Posted: December 31st, 2011 | No Comments »

I know Citizen X posted a piece yesterday, saying the “next article on this site will be in the New Year.” But on my way back from the far north I heard an enchanting new video on the world wide web —  Joseph Gordon-Levitt and Zooey Deschanel doing the Nancy Wilson classic, “What Are You Doing New Year’s Eve?”. And, even though it has already spread like wild fire, I couldn’t resist dropping quickly into the office this Saturday afternoon/last day of 2011 to add counterweights to the growing list of cyberspace admirers.

I have myself been an admirer of Ms. Deschanel’s work in movies for some time — for reasons nicely illustrated in “Zooey Deschanel and Joseph Gordon-Levitt’s New Year’s Eve song” or (on Ms. Deschanel’s own website apparently) “VIDEO CHAT KARAOKE SPECIAL: ZOOEY DESCHANEL & JOE GORDON-LEVITT – ‘WHAT ARE YOU DOING NEW YEAR’S EVE?’ (NANCY WILSON).”

For those less fortunate individuals who still don’t know about Zooey Deschanel, here (for starters) is the first paragraph of the Wikipedia article on her (and yes, I know, Wikipedia must be used with care, but sometimes it is quite good): “Born in Los Angeles in 1980, Deschanel is the daughter of cinematographer/director Caleb Deschanel and actress Mary Jo Deschanel (née Weir). She is of French (from her paternal grandfather) and Irish descent. She was named after Zooey Glass, the male protagonist of J. D. Salinger’s 1961 novella Franny and Zooey. Her older sister, Emily Deschanel, is also an actress and stars in the TV series Bones.”

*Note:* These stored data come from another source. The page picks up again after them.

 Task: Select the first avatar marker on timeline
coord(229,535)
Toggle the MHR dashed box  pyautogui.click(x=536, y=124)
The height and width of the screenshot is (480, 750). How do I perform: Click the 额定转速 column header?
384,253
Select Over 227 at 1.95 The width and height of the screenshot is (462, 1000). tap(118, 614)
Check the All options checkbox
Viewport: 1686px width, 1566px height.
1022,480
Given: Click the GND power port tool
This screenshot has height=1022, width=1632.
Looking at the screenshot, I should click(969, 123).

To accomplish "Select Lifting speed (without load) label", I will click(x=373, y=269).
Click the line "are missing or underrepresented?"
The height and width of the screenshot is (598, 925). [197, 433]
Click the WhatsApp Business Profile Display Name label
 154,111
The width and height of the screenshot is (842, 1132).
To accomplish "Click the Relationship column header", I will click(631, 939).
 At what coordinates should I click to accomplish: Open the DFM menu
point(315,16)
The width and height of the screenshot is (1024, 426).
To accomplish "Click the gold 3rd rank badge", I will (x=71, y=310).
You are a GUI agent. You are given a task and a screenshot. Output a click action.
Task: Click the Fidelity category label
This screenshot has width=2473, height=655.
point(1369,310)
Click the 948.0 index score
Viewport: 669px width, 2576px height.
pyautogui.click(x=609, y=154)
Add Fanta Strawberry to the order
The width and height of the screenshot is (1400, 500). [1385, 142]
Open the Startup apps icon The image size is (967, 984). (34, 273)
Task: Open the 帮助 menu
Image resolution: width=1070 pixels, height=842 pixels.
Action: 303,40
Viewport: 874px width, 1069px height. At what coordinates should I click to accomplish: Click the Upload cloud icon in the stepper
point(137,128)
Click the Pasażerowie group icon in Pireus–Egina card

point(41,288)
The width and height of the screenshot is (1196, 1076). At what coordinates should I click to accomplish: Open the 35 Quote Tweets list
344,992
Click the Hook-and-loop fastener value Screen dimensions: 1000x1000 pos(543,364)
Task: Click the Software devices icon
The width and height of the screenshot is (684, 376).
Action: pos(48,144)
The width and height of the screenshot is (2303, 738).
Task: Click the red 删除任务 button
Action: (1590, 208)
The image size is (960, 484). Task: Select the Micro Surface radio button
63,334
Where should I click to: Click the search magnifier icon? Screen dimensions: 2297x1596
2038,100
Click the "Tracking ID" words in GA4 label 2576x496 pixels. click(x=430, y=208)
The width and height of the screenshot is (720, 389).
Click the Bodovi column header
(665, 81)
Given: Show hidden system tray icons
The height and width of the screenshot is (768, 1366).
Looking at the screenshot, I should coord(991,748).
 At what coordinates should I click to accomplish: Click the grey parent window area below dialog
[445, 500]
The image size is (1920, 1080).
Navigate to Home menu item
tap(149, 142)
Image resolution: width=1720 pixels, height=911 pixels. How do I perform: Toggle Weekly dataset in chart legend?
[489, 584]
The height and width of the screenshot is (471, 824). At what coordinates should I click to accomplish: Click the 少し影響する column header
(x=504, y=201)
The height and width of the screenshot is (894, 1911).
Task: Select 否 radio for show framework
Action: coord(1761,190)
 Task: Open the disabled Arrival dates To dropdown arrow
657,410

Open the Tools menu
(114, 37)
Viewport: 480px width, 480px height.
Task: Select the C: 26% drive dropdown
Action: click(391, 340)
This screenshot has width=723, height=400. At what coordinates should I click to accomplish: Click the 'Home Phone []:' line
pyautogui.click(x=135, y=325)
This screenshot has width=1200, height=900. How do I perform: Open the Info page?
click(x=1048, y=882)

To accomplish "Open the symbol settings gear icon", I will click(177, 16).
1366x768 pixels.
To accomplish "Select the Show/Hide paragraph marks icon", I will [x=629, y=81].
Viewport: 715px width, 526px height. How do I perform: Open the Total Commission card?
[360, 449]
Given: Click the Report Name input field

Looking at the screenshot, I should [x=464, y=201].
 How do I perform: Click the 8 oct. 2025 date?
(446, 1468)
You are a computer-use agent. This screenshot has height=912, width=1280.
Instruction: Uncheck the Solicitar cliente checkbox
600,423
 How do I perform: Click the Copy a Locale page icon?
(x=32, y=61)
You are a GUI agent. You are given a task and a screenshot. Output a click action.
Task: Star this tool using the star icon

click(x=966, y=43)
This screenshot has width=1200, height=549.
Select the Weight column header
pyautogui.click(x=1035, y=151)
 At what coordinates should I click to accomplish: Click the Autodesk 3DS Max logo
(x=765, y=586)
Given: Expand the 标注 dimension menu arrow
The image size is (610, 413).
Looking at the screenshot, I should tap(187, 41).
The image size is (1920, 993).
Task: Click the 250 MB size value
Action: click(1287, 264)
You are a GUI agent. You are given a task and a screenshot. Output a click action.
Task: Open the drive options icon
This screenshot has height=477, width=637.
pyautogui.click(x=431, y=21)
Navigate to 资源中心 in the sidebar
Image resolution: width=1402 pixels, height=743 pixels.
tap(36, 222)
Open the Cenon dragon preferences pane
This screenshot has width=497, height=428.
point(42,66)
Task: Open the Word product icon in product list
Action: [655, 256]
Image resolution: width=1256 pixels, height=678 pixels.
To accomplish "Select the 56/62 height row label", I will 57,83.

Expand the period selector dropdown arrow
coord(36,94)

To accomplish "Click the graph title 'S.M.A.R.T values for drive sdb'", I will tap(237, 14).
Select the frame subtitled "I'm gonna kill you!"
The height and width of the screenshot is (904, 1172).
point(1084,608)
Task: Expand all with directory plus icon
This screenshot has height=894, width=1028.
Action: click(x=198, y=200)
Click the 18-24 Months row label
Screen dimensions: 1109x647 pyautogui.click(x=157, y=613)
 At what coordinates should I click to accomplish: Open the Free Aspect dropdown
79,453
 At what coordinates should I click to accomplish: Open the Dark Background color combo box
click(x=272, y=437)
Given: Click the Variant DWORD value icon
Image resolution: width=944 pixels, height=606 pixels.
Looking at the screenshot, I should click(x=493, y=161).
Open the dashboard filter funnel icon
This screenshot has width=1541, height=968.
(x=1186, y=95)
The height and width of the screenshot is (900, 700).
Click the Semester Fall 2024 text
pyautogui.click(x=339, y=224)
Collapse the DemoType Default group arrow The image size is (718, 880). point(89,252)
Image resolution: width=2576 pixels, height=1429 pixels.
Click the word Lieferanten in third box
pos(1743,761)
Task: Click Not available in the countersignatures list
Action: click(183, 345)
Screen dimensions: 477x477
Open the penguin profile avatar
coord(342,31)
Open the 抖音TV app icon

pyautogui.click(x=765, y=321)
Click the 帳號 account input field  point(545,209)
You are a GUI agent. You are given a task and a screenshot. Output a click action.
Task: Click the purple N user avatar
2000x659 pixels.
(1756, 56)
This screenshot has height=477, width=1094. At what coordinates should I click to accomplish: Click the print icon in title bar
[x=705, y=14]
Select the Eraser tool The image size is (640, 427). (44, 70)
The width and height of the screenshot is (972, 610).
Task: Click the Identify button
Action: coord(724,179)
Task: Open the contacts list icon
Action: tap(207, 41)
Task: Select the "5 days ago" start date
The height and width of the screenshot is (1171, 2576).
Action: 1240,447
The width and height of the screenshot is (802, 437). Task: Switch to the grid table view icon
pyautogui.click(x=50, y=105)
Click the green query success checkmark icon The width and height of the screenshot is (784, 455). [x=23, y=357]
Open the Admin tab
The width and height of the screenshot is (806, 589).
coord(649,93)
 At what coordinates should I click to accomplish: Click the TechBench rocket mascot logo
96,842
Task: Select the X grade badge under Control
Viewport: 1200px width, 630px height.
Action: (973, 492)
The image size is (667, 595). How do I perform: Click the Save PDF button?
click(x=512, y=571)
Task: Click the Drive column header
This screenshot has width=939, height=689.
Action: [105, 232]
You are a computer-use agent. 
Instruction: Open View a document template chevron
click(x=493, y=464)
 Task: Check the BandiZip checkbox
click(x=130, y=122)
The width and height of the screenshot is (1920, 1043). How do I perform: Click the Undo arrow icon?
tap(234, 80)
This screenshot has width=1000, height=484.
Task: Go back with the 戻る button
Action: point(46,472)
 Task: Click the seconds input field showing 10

As others will already know, Ms. Deschanel herself is also the star of a new TV series called New Girl. I must confess that I haven’t quite been able to get into this series myself yet. But the Wikipedia article in this case suggests I should be trying harder: “New Girl is an American television sitcom that premiered on Fox on September 20, 2011. It stars Zooey Deschanel, Jake Johnson, Max Greenfield, Lamorne Morris and Hannah Simone. On September 28, 2011, after two episodes aired, Fox ordered an additional 11 episodes to the initial 13-episode order, bringing the first season to 24 episodes.”

The article goes on: “New Girl has received favorable responses from critics since its conception, with many giving particular praise towards Deschanel’s performance. On December 15, 2011, the nominations for the 69th Golden Globe Awards were announced, with the show being nominated for ‘Best Television Series – Musical or Comedy’ and Deschanel being nominated for ‘Best Actress in a Television Series – Musical or Comedy’.”

Anyway, the very bottom line is that, whatever else, I do think pointing (once again) to the Joseph Gordon-Levitt and Zooey Deschanel version of the Nancy Wilson classic, “What Are You Doing New Year’s Eve?” is an excellent way of wishing everyone within earshot a very Happy New Year 2012. Hopefully at least planet earth will not quite explode in a fit of self-destruction over the next 12 months! And I am confident enough about the human future to predict that indeed it will not — even if much other turbulence looms ahead.